- **Assignment**: The response must consist of the lines from the one holding "The width and" through the final line of the entries, given again exactly and without any pictures.

━━━━

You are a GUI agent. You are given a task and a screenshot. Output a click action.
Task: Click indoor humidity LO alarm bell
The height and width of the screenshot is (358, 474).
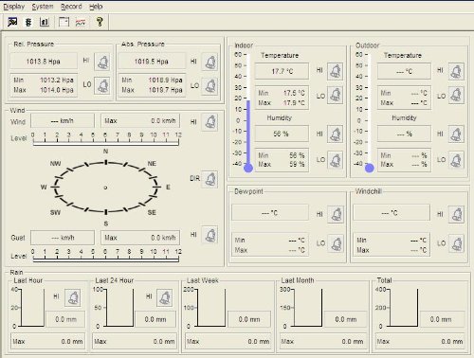[x=335, y=160]
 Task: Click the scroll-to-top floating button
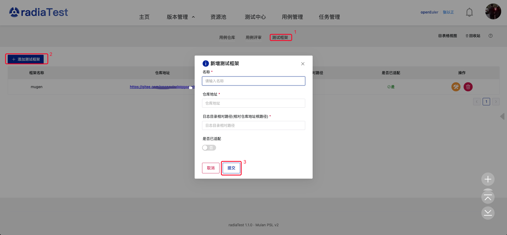[x=488, y=197]
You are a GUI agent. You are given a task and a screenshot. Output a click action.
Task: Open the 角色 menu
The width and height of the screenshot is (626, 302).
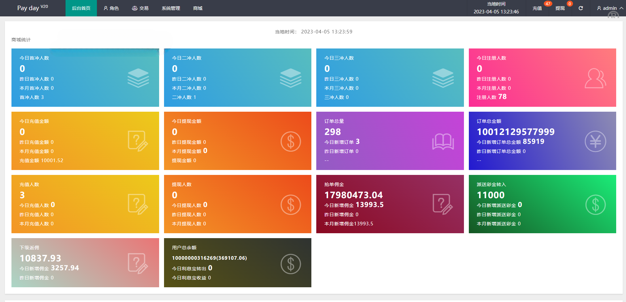111,8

━━━━

- **Answer to this task**:
The width and height of the screenshot is (626, 302).
111,8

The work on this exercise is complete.